The treatment involves 15 minutes of X-ray radiation daily, five times a week, and drug infusions weekly for three weeks, according to the leader of the head-neck oncology program at Boston's Dana-Farber Cancer Institute, Robert Haddad. Such treatment is not a walk in the park, but it does produce promising results, says Dimon.

Because his cancer was caught early on, Dimon says his prognosis is "excellent." Throat tumors have a high cure rate when caught early. The tumors affect the back of the tongue and throat, the tonsils or the roof of the mouth to be called throat cancer.

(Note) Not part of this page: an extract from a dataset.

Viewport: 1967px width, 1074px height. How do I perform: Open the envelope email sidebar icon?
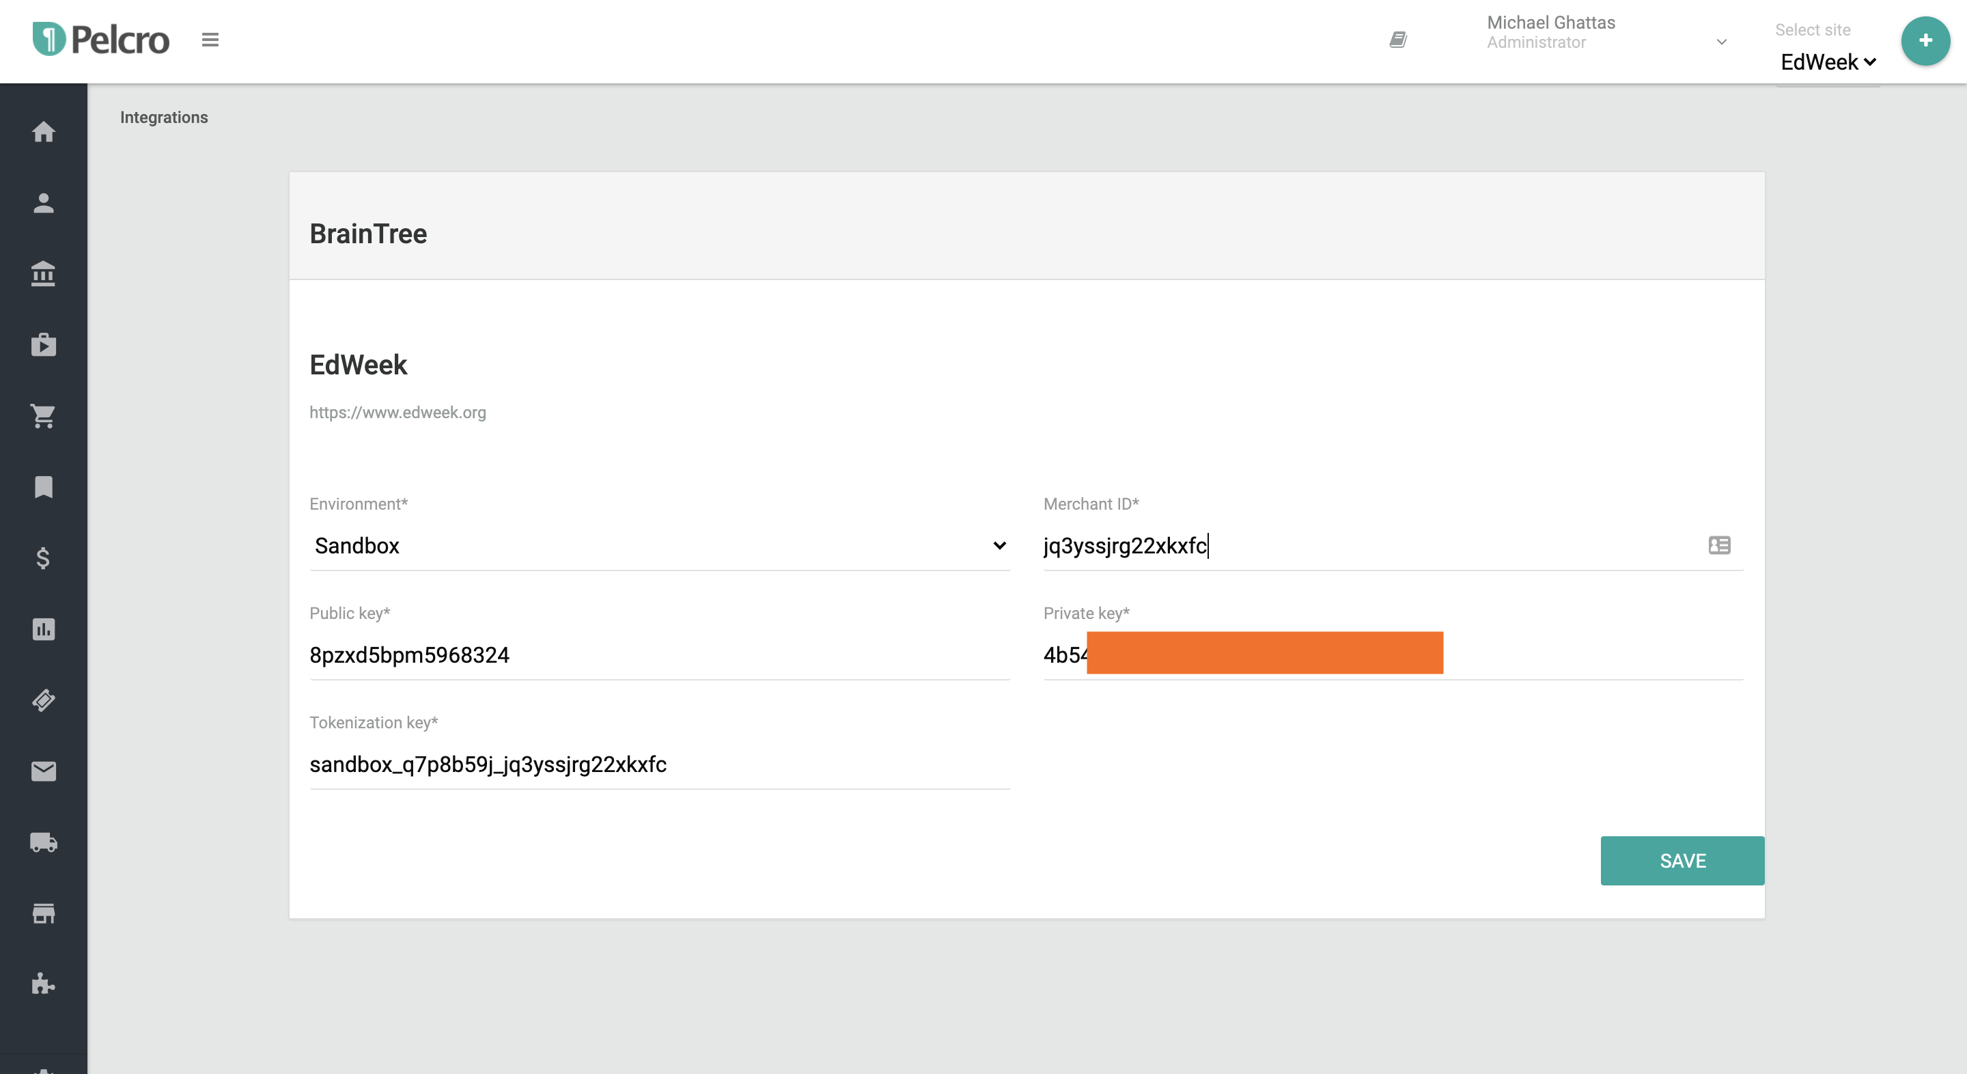[44, 771]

According to the Centers for Disease Control and Prevention, many cases of oropharyngeal (throat) cancer are linked to human papillomavirus, smoking and high alcohol consumption. Depending on the link and the cause of throat cancer, the treatment outcome varies. For example, for cancers induced by HPV, there is a significantly higher chance of successful therapy than there is for cancers induced by smoking, according to oncologist Gregory Masters of the American Society of Clinical Oncology.

The cause of Dimon's throat cancer has not been released to the public, but JPMorgan spokesman Joe Evangelisti says that Dimon does not smoke. 

In a message to colleagues and shareholders, Dimon says, "The cancer is confined to the original site and the adjacent lymph nodes on the right side of my neck. Importantly, there is no evidence of cancer elsewhere in my body."

The side effects of radiation can include reddening and soreness in the throat, often requiring painkillers and diet modifications. According to a consultant oncologist, Christopher Nutting, of London's Royal Marsden cancer center, Dimon may be tired and in substantial pain during his treatment, making keynote speeches difficult.

But Dimon says that while his travel plans will be reduced, due to the treatment side effects and the nature of the treatment schedule, he will remain active and run the company "as normal."